Mediation is a voluntary process where a dispute resolution professional called a mediator helps participants to negotiate a mutually acceptable agreement.
Your mediator will help you and your former partner to negotiate in a constructive way. He or she will encourage and assist you both to communicate respectfully and act in good faith as you work towards a solution that each of you feels you can live with. A mediator is not like a judge who can make decisions about what will happen with your family. Instead, he or she will act as a facilitator to help you make those decisions for yourselves. You and your former partner always maintain control over the outcome of the negotiations.
For a detailed introduction to family mediation, download my free e-book, Getting the Most out of Family Mediation.
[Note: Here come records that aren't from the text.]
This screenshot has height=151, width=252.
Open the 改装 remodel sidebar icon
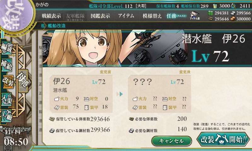[8, 82]
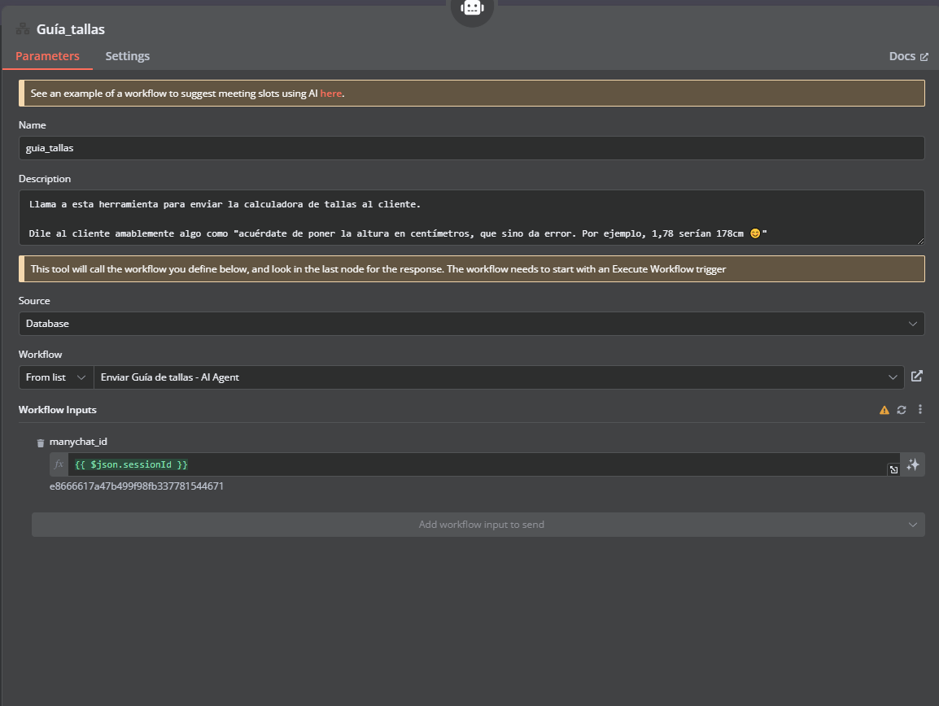Toggle the fx expression mode for manychat_id
Viewport: 939px width, 706px height.
[x=59, y=464]
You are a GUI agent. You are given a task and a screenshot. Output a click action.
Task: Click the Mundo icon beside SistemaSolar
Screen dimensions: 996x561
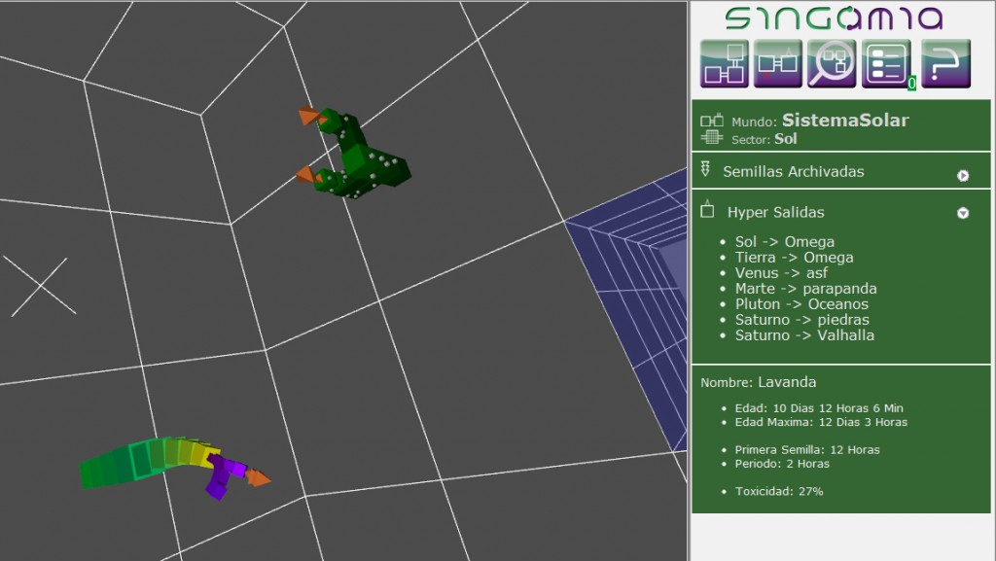tap(712, 122)
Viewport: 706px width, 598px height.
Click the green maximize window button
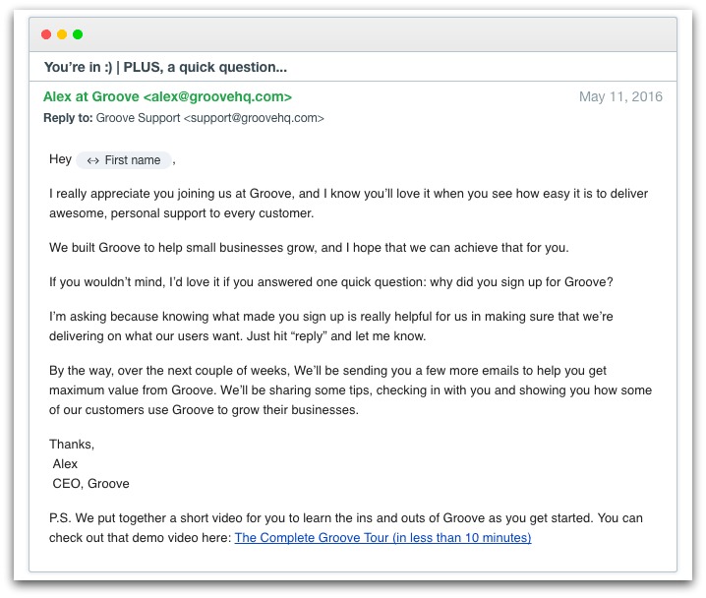point(78,34)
Each party has an individual meeting with the Mediator, to make sure mediation is appropriate for them.
The Mediator facilitates joint sessions to help the parties reach an agreement.
The Mediator drafts a Memorandum of Understanding summarizing the terms of the agreement, and gives it to the parties to take to their lawyers.
The parties give the Memorandum of Understanding to their lawyers, and obtain independent legal advice on the terms of the agreement.
The lawyers work together to draft a Separation Agreement.
The parties sign the Separation Agreement, making their agreement legally binding.
Here you will find links to articles to help explain the issues and options around family law.
A recent Superior Court of Justice case reinforces the importance of confidentiality in mediated settlements, St. Catherines family lawer Sharon Silbert tells Law Times… Read […]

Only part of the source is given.